On July 25, Senate Republicans released a significantly stripped-down version of the healthcare bill, containing only fundamental provisions of the repeal that all Republicans agreed on, designed to only pass the motion to proceed to floor debate, still allowing further amendments to be added on the floor before final passage. The motion to proceed on this version of the bill passed in a 51–50 vote, with a tie-breaking vote cast by Vice President Mike Pence; Senators Susan Collins and Lisa Murkowski diverged from their party and voted against the measure. Senator John McCain traveled to Washington for the vote, returning to Senate for the first time since his cancer diagnosis.

Sen. Mitch McConnell amendment called the Health Care Freedom Act; also Known as "Skinny Repeal"

CBO Score of the "Skinny Bill"

After several failed votes within 24 hours of the bill being passed to floor debate, including a repeal without replace bill, the Republican senate leadership attempted to pass the Health Care Freedom Act (HCFA), referred to as a "skinny repeal." The skinny repeal, which was still being drafted on July 27, only repeals some provisions of the ACA, among them the individual mandate, requiring that all Americans buy insurance or pay a tax penalty, and parts of the employer mandate, which requires employers with greater than 50 employees to pay for health care for their employees. The bill was brought to the floor vote and the vote reached the predicted 49–50, majority being in favor of keeping the ACA as is. A tie would have allowed Vice President Mike Pence to cast a final tie breaking vote. The final vote was to be McCain, who walked to the floor in near silence and held out his hand.
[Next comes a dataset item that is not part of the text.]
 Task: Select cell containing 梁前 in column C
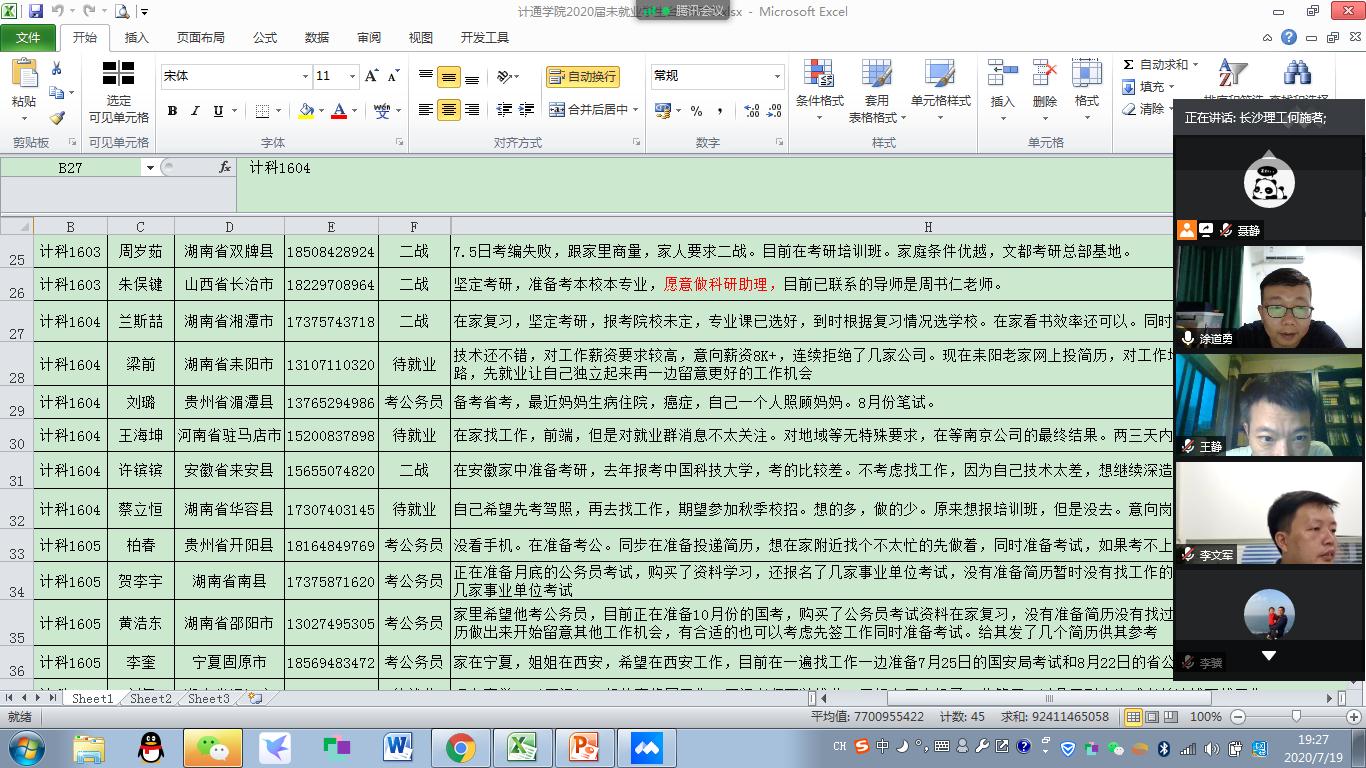point(140,365)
In a very climactic moment, he gave a thumbs down and the bill was rejected 49–51, with two other Republican senators, Susan Collins and Lisa Murkowski, siding with all Democrats and Independents.

====Graham-Cassidy====

On September 13, 2017, Senators Graham, Cassidy, Heller, and Johnson released a draft amendment to the bill that "repeals the structure and architecture of Obamacare and replaces it with a block grant given annually to states". However, it was not voted upon due to lack of support. On October 12, 2017, due to this failure of Congress to pass a repeal, President Donald Trump issued Executive Order 13813, titled an Executive Order to Promote Healthcare Choice and Competition.

== Reaction ==

=== Initial version ===
President Trump endorsed the bill after its release, calling it "our wonderful new Healthcare Bill" on Twitter. Speaker of the House Paul Ryan referred to the bill as a "conservative wish list" that would provide for "monumental, exciting conservative reform". Conservative economist Douglas Holtz-Eakin described the AHCA as "a good start".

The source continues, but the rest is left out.